General Batista had been a progressive, democratically elected president in the 1940s, but returned to power in 1952 through a military coup. He cancelled elections, suppressed dissent and struck deals with the US Mafia for personal financial gain at ordinary Cubans' expense. With no electoral avenue to change the status quo, opposition groups turned to violent insurrection.
Castro's revolt began on July 26, 1953 with a disastrous attack on the barracks in Santiago, the major city in Eastern Province. Castro was imprisoned. Upon his release he went into exile in Mexico, where he plotted a guerrilla insurgency to be headquartered in the mountains of Eastern Province. At that point, the Cuban rebellion centred on urban resistance led by the Revolutionary National Action (which merged into Castro's July 26, Movement, or M26) and the Revolutionary Directorate.

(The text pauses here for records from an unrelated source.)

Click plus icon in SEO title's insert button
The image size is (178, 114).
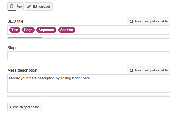131,21
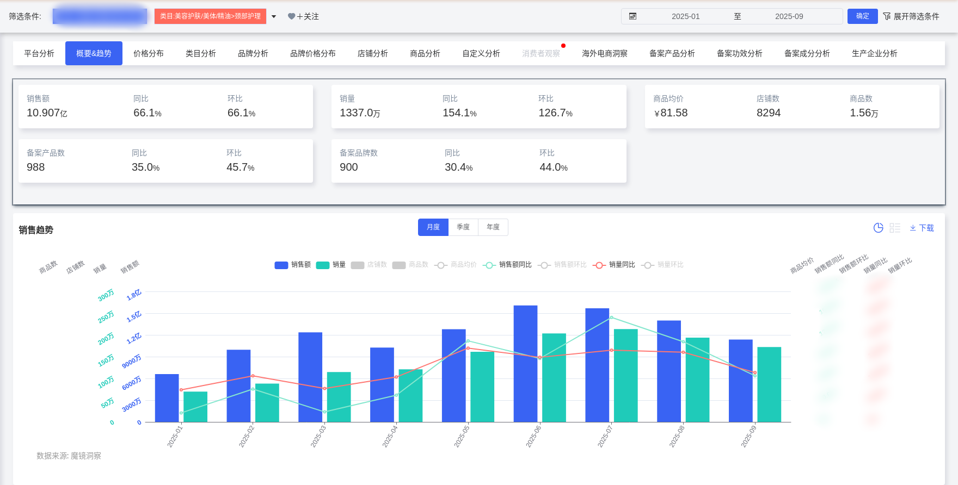
Task: Show the 商品均价 line series
Action: 456,265
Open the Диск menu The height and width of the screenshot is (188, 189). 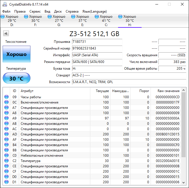click(x=58, y=11)
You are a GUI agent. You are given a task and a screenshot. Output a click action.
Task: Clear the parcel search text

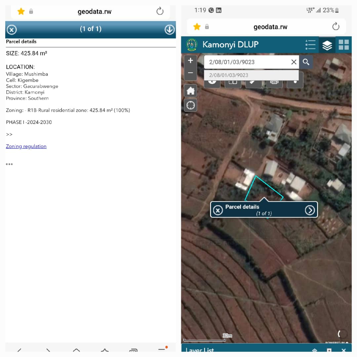click(x=294, y=62)
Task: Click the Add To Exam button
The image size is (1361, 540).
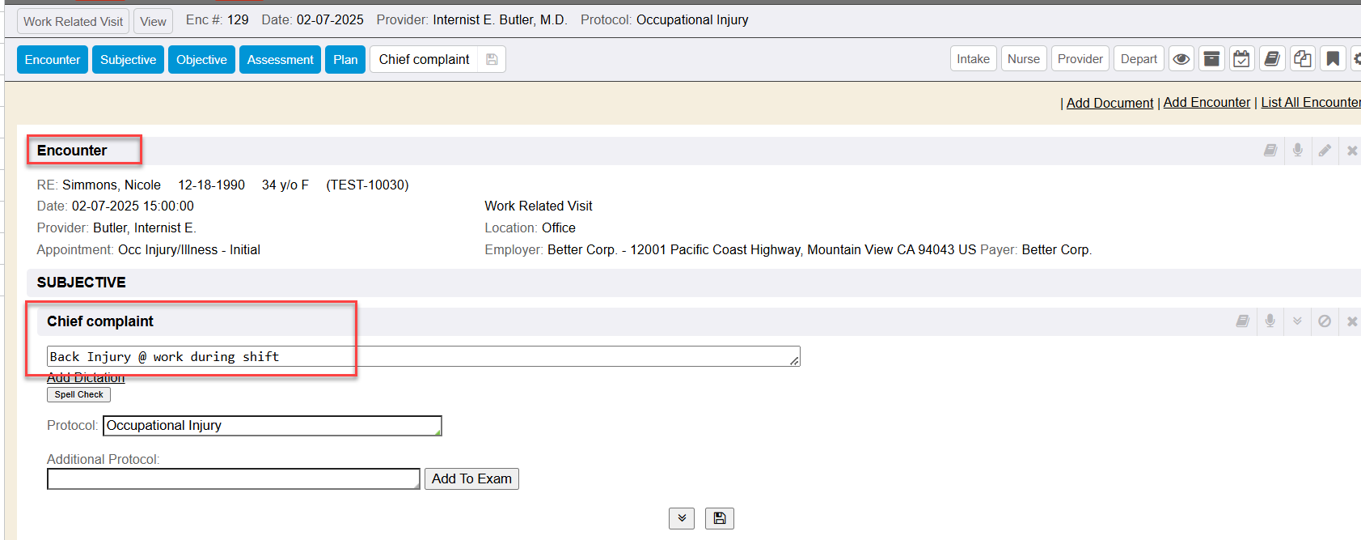Action: (471, 479)
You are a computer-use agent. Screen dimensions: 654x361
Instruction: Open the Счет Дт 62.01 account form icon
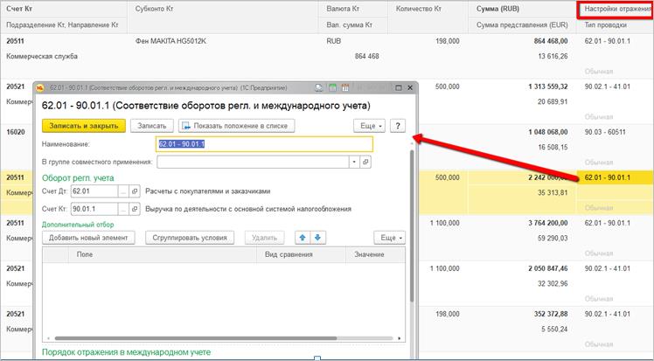click(135, 191)
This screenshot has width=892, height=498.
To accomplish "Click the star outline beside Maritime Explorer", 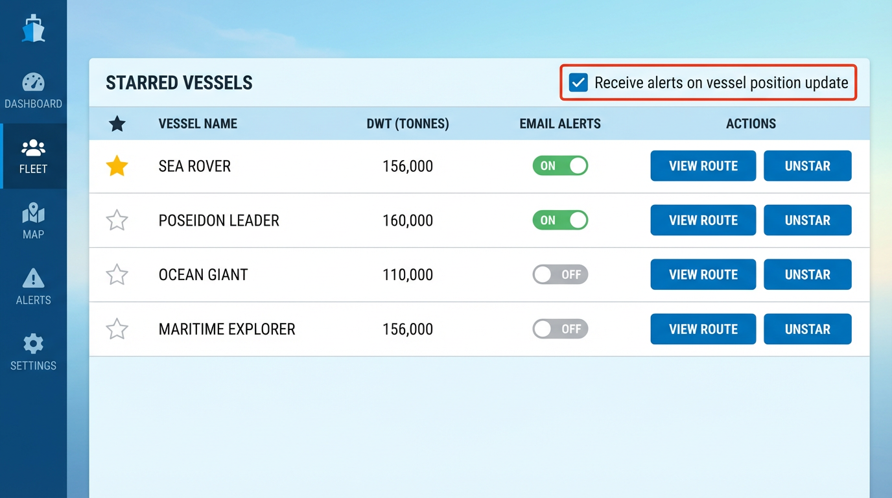I will tap(117, 329).
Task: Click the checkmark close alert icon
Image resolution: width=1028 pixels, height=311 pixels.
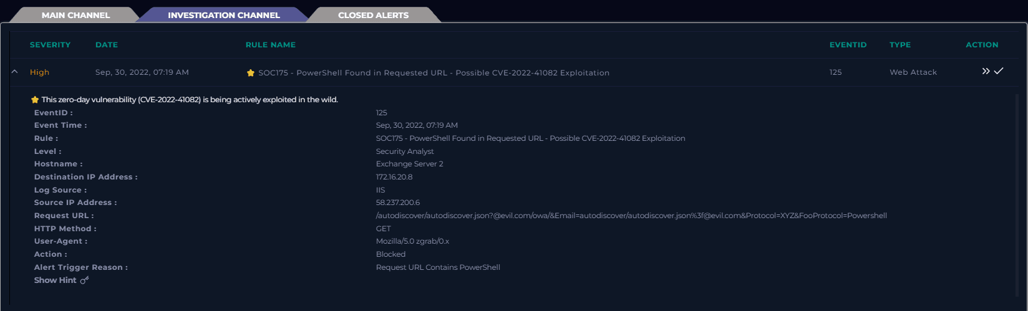Action: tap(999, 71)
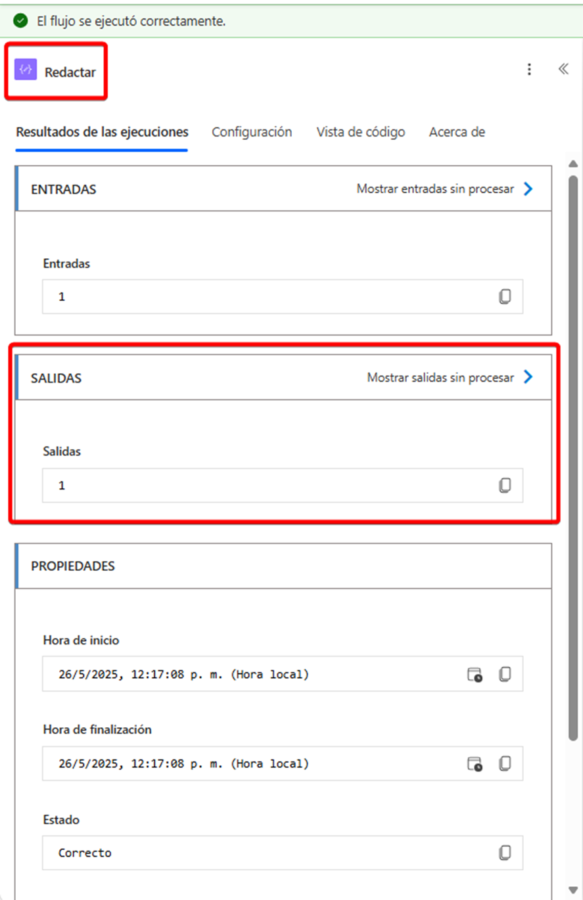This screenshot has width=583, height=900.
Task: Copy the Estado value
Action: tap(504, 853)
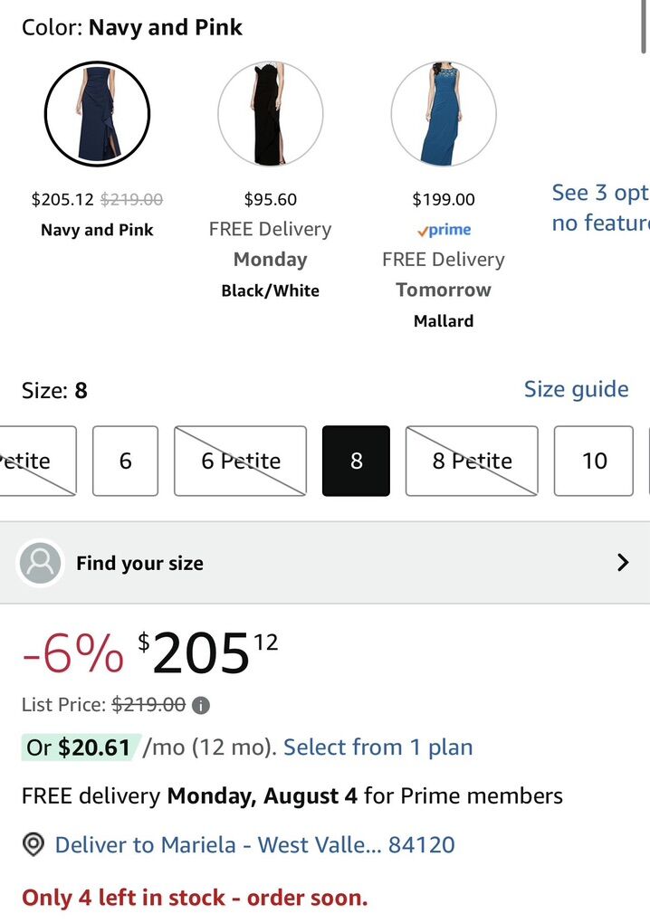
Task: Open the Size guide link
Action: (576, 389)
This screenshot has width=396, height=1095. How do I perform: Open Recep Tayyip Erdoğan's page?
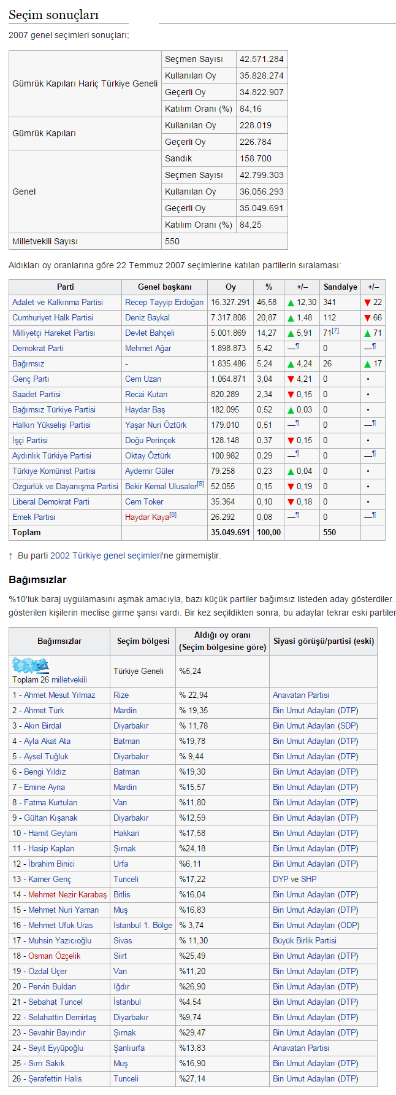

In late 1956 Castro's rag-tag band of rebels sailed to their proposed hideout, the Sierra Maestra. A few months later, the Directorate attacked the presidential palace in Havana. Batista narrowly escaped but the Directorate's leader, José Antonio Echeverría, was killed. The rump of the Directorate fled to the Escambray mountains in central Cuba and began its own guerrilla campaign, independent of Castro. Disputes within the Directorio saw the formation of a splinter group, the Second Front. The three guerrilla forces shared a common enemy—Batista—but little more.
In the summer of 1958 Batista launched a surge in the east against Castro. Despite its vastly superior force, the army was unprepared for guerrilla warfare and suffered major defeats that allowed the M26 to move westward. When the revolutionaries captured the key cities in central Cuba, Batista fled to the Dominican Republic, leaving behind a power vacuum. Belying his inferior location, Castro's tour was designed to make sure it was he who filled it.
The revolution begins now. It will not be like 1898, when the North Americans came and made themselves masters of our country. For the first time, the republic will be free.
Castro's caravana began that January 1 with a speech before 200,000 in Santiago, the stronghold of the M26. Helped by his gift for public relations and Che Guevara's broadcasting skills on rebel radio, Castro came out of hiding to a saviour's welcome. As his propagandist Carlos Franqui recalled: "We, the 'bearded ones', came down from the mountains like the saints of old. People rushed to meet us. They were wild; they touched us and kissed our filthy facial hair … This was a real New Year's party."
That night, Castro named Santiago the capital of Cuba. It was not his decision to make but the implication to his rivals was clear. The seat of power was wherever he was. However, Castro knew he needed more than support in the east to shape the nation's future. He needed Havana, but the Second Front and the Revolutionary Directorate had got there first.
These partially allied yet distrusted rebels were not Castro's only headache. Ramón Barquín—a colonel jailed by Batista for attempting a coup in 1956—was released following the dictator's departure. To Castro's chagrin, Barquín overthrew Batista's appointed successor and took charge of Havana's Camp Columbia, the largest garrison in the country. With anti-Batista credentials and control of Columbia, Barquín was a serious rival for power. Trying to secure public opinion, Castro declared on rebel radio, "We will never accept any solution other than a civilian government."
Castro sent Guevara's and Cienfuegos' columns on to Havana and decided to process through the island at his own pace. To achieve his aims, the journey would be part triumphant tour, part political campaign.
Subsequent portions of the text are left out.